Yes, it is a vegetarian diet, and if you have cancer or are precancerous, it becomes vegan. My first two weeks I have allowed myself small amount of eggs, wild caught fish, and 2 to 3 drinks a week, not a day!

The next step will be hard ... no coffee, no burgundy, no IPA, and no cheese! That is when I will find out what I am made of!

Surprise! The following recipes my whole family loved!!! I have to mention here that the two men I cook for are former heavy meat eaters! Bless their hearts and their health as they have agreed to eat this diet with me; staying with the first stage. Actually I was shocked. as the doctor had told me that I would probably just have to make 2 meals instead of one, as family members often are not ready for change.

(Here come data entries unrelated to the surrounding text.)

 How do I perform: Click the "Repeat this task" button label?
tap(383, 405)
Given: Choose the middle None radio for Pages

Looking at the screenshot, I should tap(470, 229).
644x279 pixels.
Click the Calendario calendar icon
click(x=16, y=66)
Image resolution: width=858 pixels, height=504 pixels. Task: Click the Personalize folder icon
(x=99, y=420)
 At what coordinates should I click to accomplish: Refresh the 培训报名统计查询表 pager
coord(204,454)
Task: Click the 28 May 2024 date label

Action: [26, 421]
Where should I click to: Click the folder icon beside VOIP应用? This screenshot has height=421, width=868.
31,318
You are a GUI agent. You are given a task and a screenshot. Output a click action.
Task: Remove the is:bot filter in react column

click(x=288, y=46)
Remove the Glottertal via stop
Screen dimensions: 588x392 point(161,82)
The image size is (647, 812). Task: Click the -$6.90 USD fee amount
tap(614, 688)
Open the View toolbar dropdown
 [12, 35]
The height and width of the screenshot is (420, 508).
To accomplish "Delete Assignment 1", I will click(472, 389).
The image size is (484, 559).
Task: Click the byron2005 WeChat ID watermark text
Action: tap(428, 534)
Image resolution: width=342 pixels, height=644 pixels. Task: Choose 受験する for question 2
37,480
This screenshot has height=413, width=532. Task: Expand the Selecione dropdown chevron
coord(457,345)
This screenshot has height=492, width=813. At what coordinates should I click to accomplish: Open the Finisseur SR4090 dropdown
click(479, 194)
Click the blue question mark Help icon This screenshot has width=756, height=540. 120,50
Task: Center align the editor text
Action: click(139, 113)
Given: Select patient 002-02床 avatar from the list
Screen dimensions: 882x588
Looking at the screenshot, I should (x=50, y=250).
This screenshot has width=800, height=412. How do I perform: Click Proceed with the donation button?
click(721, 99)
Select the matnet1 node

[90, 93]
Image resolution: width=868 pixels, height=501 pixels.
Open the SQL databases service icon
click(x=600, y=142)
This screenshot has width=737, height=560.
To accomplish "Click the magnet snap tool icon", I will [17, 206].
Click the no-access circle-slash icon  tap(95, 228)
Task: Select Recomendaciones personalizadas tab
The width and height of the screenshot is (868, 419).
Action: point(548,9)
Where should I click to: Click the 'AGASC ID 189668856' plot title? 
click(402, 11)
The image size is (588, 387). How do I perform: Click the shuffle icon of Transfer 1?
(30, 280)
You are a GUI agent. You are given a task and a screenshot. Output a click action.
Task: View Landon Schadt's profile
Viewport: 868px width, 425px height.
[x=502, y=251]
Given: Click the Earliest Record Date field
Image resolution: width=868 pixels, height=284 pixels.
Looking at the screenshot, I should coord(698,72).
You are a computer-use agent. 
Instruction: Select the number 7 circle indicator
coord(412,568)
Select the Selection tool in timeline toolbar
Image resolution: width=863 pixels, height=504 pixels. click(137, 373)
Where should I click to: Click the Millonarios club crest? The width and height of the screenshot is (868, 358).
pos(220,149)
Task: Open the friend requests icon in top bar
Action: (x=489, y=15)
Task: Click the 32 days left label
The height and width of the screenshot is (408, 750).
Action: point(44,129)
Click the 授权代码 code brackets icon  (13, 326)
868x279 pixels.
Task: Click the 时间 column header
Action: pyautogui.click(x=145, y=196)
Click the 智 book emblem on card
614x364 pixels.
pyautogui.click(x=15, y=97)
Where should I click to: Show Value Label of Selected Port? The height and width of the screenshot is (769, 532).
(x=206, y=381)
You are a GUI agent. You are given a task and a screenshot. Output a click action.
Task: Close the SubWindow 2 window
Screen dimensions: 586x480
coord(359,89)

Next? Beans become your best friends.

Black Bean Sweet Potato Jalapeno Stew

Black beans, or any other beans on hand, dark or light
2 or 3 sweet potatoes, or yams
Large onion
5 cloves minced garlic
1 very large jalapeno or 2 small, or any hot/mild pepper of choice
2 chopped tomatoes or can chunk tomatoes, or tomato/green chili sauce

1 lg. tsp. Garam Masala / E. Indian seasoning or mix of cumin, coriander, chili, cinnamon, cloves, mustard, black pepper, nutmeg, cardamon ... all good to have on hand anyway.
2 TBsp. smoked paprika, or reg. paprika
Fresh thyme if possible, chopped fine & added at end with the salt, or 1/2 tsp. dried. If using dried add to spice mix.
Olive, coconut, or walnut oil


Boil beans to tender as per package directions/ about an hour and a half


When beans almost done, saute onions, garlic, green peppers in oil until starting to caramelize over med. heat; add spices w/ extra black pepper to taste.
Add in chopped tomatoes; fresh, canned and/or in sauce.
Add in peeled & chopped sweet potatoes.
Cover with just enough water to simmer. Cook until soft ... about a half hour.
Add entire pan of spices, peppers, and sweet potatoes to bean pot ... carefully! Season with sea-salt/fresh thyme/hot sauce, as desired.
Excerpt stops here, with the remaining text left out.